- Task set
1. According to the note on OpenGL mip-mapping below, how many pixels in the next size up are averaged to make one pixel of each smaller texture version?
2. Using the note on OpenGL mip-mapping below, decide whether each statement agrees with it: (a) Artists have to produce the smaller texture versions themselves. (b) The box filter scheme handles the alpha layer well. (c) During rendering, OpenGL picks the mipmap level that best fits the triangle the texture is applied to.

- Extract provided
--- --- ---

Here is one thing to consider when dealing with texture files, OpenGL, and
scene graphs (like OSG or PLIB.)

OpenGL has a concept called mip-mapping.  When a texture is loaded,
successively smaller versions are generated automatically using a simple box
filter.  So if you start with a 256x256 original texture, the system builds
a 128x128, 64x64, 32x32 ... etc. down to a 1x1 I believe.  For each smaller
version, 1 pixel is the average of 4 pixels in the next size up.  This
scheme works pretty ok for most picture type textures and it happens
automatically so artists don't have to worry about it.

Then when rendering a scene, the opengl system automatically chooses the
mipmap level (texture size) that best fits the triangle it is getting
applied to ... has a closest to 1-to-1 match with screen space pixels.  This
helps prevent aliasing artifacts or "texture swimming" effects that you
might remember from older games.

Where this can lead to problems is with textures that have transparency
(i.e. an alpha channel.)  The box filter scheme of generating successively
smaller versions of the texture doesn't work well with the alpha layer.  The
transition from fully opaque to fully transparent gets wider and wider
relative to the overall texture and can lead to problems.

--- --- ---

- The data
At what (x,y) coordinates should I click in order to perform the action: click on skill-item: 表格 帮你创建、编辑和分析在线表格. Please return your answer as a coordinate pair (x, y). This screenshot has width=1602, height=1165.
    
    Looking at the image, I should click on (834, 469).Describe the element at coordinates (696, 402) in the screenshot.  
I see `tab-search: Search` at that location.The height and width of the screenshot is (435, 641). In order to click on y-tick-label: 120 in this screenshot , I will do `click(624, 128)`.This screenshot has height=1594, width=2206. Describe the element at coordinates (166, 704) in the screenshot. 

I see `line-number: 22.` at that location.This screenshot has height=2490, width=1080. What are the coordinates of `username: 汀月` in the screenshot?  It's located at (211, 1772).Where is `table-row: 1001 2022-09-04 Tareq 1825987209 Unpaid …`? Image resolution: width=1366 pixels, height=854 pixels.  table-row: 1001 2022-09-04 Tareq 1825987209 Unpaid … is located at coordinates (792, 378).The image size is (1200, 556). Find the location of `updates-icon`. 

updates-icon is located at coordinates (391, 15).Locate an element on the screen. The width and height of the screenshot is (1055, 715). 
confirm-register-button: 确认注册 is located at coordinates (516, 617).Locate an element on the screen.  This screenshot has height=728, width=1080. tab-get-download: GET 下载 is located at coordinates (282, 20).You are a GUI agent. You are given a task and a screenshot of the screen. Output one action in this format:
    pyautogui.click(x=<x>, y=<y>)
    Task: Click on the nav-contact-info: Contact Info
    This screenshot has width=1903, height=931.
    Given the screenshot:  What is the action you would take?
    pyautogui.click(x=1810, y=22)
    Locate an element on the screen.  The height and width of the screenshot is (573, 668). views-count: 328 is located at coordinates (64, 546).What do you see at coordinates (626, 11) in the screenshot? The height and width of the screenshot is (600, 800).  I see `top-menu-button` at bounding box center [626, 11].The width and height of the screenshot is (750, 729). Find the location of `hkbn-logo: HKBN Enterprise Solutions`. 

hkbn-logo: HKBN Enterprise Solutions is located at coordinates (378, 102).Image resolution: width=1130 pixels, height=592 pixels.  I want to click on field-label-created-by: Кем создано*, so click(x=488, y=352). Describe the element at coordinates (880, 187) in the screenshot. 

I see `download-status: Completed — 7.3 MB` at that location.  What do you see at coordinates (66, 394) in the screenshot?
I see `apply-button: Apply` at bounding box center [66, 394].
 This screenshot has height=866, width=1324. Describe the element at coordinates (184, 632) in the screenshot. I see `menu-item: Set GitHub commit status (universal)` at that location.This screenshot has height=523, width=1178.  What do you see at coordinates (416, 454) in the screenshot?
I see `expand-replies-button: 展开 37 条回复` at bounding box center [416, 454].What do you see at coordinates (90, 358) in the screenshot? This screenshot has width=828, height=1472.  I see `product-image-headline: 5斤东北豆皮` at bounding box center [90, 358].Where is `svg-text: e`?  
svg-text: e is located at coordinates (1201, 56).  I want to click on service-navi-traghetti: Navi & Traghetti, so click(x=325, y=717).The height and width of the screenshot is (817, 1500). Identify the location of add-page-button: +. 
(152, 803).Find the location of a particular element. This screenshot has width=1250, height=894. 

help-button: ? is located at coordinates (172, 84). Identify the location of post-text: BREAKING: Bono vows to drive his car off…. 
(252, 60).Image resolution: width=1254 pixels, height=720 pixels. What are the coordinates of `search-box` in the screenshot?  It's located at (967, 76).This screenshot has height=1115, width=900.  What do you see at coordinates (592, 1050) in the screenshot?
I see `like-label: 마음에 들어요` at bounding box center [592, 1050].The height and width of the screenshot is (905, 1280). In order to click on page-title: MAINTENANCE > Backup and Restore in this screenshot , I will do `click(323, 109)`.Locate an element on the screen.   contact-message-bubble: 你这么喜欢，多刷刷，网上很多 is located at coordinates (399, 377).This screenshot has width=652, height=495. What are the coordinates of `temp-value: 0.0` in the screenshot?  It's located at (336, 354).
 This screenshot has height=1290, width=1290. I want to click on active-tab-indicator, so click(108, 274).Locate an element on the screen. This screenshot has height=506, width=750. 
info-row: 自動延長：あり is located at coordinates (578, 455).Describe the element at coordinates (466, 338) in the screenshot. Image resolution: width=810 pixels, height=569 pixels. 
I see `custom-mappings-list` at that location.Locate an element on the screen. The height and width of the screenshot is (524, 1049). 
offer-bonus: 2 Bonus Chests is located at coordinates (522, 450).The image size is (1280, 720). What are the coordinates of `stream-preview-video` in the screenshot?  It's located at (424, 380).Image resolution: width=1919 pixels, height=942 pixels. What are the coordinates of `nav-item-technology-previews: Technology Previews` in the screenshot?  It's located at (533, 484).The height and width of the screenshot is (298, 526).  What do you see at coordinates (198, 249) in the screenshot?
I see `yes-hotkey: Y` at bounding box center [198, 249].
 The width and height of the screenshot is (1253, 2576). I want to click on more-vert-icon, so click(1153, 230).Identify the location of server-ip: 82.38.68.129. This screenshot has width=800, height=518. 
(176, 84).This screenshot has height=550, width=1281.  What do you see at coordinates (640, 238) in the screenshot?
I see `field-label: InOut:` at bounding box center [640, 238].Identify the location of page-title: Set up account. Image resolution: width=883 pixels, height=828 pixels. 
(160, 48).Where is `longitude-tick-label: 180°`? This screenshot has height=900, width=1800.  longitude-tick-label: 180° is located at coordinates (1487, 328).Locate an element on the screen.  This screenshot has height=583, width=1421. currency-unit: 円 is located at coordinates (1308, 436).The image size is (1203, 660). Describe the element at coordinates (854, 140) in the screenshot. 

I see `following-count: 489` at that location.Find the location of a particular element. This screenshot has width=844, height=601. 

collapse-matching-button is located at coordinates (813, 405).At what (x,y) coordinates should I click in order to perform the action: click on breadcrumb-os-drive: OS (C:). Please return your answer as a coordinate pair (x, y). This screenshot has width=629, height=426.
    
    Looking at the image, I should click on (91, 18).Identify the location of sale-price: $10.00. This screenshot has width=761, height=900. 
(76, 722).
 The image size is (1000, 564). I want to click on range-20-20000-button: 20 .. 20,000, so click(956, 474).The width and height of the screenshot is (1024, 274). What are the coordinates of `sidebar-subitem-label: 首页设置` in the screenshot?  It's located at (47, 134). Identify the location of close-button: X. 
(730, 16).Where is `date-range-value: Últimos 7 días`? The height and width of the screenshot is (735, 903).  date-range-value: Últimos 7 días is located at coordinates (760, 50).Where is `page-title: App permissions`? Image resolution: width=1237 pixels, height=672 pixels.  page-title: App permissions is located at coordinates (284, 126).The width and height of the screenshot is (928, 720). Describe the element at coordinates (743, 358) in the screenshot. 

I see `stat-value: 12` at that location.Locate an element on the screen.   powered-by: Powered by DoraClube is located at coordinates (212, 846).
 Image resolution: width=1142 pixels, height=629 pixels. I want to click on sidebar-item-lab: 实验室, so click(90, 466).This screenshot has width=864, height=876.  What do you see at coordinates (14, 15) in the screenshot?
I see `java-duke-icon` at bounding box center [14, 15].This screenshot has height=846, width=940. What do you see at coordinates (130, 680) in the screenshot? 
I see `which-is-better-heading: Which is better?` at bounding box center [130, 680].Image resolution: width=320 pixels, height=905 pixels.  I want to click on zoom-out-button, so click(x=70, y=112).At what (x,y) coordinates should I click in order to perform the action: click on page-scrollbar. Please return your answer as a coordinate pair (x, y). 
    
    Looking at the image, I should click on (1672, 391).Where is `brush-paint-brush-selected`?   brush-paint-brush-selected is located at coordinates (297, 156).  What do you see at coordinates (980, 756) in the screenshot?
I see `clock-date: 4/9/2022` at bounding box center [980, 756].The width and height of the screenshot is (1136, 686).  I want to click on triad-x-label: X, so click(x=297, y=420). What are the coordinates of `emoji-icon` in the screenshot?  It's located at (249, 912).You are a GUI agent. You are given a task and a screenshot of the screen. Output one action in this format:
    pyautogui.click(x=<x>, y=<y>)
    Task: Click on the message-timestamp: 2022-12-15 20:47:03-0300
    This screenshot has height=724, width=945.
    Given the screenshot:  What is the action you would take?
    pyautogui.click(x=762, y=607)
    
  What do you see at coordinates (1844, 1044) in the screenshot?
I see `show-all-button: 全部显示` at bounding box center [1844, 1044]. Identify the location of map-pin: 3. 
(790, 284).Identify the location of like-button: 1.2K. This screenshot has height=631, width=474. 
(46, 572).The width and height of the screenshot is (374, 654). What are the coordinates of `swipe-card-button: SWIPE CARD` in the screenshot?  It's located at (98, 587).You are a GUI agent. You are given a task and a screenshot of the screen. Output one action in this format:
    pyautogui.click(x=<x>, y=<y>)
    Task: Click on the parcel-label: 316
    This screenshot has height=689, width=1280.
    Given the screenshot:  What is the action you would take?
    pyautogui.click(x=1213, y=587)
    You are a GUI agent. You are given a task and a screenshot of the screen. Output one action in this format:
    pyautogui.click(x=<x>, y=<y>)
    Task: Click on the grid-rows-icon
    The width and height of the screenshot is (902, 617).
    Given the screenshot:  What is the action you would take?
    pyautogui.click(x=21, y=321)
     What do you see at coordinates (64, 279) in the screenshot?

--- --- ---

- Answers
1. Four pixels.

2.
(a) No: "it happens automatically so artists don't have to worry about it."
(b) No: "The box filter scheme of generating successively smaller versions of the texture doesn't work well with the alpha layer."
(c) Yes: "the opengl system automatically chooses the mipmap level (texture size) that best fits the triangle it is getting applied to"